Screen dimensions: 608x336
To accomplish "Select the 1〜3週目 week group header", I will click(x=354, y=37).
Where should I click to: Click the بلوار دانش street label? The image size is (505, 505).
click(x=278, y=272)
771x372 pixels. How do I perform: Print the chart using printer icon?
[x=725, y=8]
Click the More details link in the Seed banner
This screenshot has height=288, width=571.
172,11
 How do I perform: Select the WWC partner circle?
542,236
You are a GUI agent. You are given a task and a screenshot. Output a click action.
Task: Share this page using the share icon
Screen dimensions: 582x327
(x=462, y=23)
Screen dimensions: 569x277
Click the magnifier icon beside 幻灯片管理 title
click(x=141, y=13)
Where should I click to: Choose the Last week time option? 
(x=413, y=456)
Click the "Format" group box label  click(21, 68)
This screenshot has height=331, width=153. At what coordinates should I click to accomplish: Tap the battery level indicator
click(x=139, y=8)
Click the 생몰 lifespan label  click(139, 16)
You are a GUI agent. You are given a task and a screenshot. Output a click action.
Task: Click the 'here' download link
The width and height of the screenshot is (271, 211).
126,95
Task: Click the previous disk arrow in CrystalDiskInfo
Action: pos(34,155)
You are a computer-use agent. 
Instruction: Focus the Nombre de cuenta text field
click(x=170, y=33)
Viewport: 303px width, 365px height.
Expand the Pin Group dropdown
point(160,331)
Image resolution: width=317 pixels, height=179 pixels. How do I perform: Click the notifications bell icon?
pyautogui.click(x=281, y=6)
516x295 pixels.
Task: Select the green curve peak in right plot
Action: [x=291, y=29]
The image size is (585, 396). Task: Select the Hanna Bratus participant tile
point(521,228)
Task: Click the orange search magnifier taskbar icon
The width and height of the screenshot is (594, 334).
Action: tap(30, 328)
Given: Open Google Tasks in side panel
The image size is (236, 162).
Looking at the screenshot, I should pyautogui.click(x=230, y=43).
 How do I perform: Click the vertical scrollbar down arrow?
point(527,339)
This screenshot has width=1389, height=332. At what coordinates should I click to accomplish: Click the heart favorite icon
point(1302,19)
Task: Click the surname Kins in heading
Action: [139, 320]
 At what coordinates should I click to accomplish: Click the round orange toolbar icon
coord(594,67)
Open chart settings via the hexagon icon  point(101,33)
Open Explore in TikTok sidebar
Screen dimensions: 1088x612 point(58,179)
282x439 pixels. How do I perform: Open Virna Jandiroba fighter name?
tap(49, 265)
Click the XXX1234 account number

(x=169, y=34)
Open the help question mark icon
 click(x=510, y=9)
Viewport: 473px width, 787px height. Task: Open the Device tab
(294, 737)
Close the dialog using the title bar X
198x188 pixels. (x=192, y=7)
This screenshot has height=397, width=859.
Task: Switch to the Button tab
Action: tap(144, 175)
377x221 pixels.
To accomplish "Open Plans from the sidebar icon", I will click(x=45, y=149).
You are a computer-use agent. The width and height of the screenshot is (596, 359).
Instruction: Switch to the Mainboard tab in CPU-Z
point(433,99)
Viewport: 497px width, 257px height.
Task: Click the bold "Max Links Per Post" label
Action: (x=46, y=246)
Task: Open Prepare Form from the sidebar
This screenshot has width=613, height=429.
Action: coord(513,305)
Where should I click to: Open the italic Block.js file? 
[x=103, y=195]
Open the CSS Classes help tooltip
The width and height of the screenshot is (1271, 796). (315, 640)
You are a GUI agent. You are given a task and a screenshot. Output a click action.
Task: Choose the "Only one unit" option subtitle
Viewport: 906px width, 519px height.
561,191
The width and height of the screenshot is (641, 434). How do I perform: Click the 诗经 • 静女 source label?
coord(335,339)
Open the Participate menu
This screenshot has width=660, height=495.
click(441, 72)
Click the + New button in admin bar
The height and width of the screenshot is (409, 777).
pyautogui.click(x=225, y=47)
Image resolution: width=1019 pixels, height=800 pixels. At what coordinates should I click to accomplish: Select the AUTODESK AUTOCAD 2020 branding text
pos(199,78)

******

- [Task description] Your answer must be the complete listing, retyped exactly.

- [Completed task]
Screen dimensions: 608x336
To accomplish "Select the 1〜3週目 week group header", I will click(x=354, y=37).
Where should I click to: Click the بلوار دانش street label? The image size is (505, 505).
click(x=278, y=272)
771x372 pixels. How do I perform: Print the chart using printer icon?
[x=725, y=8]
Click the More details link in the Seed banner
This screenshot has height=288, width=571.
172,11
 How do I perform: Select the WWC partner circle?
542,236
You are a GUI agent. You are given a task and a screenshot. Output a click action.
Task: Share this page using the share icon
Screen dimensions: 582x327
(x=462, y=23)
Screen dimensions: 569x277
Click the magnifier icon beside 幻灯片管理 title
click(x=141, y=13)
Where should I click to: Choose the Last week time option? 
(x=413, y=456)
Click the "Format" group box label  click(21, 68)
This screenshot has height=331, width=153. At what coordinates should I click to accomplish: Tap the battery level indicator
click(x=139, y=8)
Click the 생몰 lifespan label  click(139, 16)
You are a GUI agent. You are given a task and a screenshot. Output a click action.
Task: Click the 'here' download link
The width and height of the screenshot is (271, 211).
126,95
Task: Click the previous disk arrow in CrystalDiskInfo
Action: pos(34,155)
You are a computer-use agent. 
Instruction: Focus the Nombre de cuenta text field
click(x=170, y=33)
Viewport: 303px width, 365px height.
Expand the Pin Group dropdown
point(160,331)
Image resolution: width=317 pixels, height=179 pixels. How do I perform: Click the notifications bell icon?
pyautogui.click(x=281, y=6)
516x295 pixels.
Task: Select the green curve peak in right plot
Action: [x=291, y=29]
The image size is (585, 396). Task: Select the Hanna Bratus participant tile
point(521,228)
Task: Click the orange search magnifier taskbar icon
The width and height of the screenshot is (594, 334).
Action: tap(30, 328)
Given: Open Google Tasks in side panel
The image size is (236, 162).
Looking at the screenshot, I should pyautogui.click(x=230, y=43).
 How do I perform: Click the vertical scrollbar down arrow?
point(527,339)
This screenshot has width=1389, height=332. At what coordinates should I click to accomplish: Click the heart favorite icon
point(1302,19)
Task: Click the surname Kins in heading
Action: [139, 320]
 At what coordinates should I click to accomplish: Click the round orange toolbar icon
coord(594,67)
Open chart settings via the hexagon icon  point(101,33)
Open Explore in TikTok sidebar
Screen dimensions: 1088x612 point(58,179)
282x439 pixels. How do I perform: Open Virna Jandiroba fighter name?
tap(49, 265)
Click the XXX1234 account number

(x=169, y=34)
Open the help question mark icon
 click(x=510, y=9)
Viewport: 473px width, 787px height. Task: Open the Device tab
(294, 737)
Close the dialog using the title bar X
198x188 pixels. (x=192, y=7)
This screenshot has height=397, width=859.
Task: Switch to the Button tab
Action: tap(144, 175)
377x221 pixels.
To accomplish "Open Plans from the sidebar icon", I will click(x=45, y=149).
You are a computer-use agent. The width and height of the screenshot is (596, 359).
Instruction: Switch to the Mainboard tab in CPU-Z
point(433,99)
Viewport: 497px width, 257px height.
Task: Click the bold "Max Links Per Post" label
Action: (x=46, y=246)
Task: Open Prepare Form from the sidebar
This screenshot has width=613, height=429.
Action: coord(513,305)
Where should I click to: Open the italic Block.js file? 
[x=103, y=195]
Open the CSS Classes help tooltip
The width and height of the screenshot is (1271, 796). (315, 640)
You are a GUI agent. You are given a task and a screenshot. Output a click action.
Task: Choose the "Only one unit" option subtitle
Viewport: 906px width, 519px height.
561,191
The width and height of the screenshot is (641, 434). How do I perform: Click the 诗经 • 静女 source label?
coord(335,339)
Open the Participate menu
This screenshot has width=660, height=495.
click(441, 72)
Click the + New button in admin bar
The height and width of the screenshot is (409, 777).
pyautogui.click(x=225, y=47)
Image resolution: width=1019 pixels, height=800 pixels. At what coordinates should I click to accomplish: Select the AUTODESK AUTOCAD 2020 branding text
pos(199,78)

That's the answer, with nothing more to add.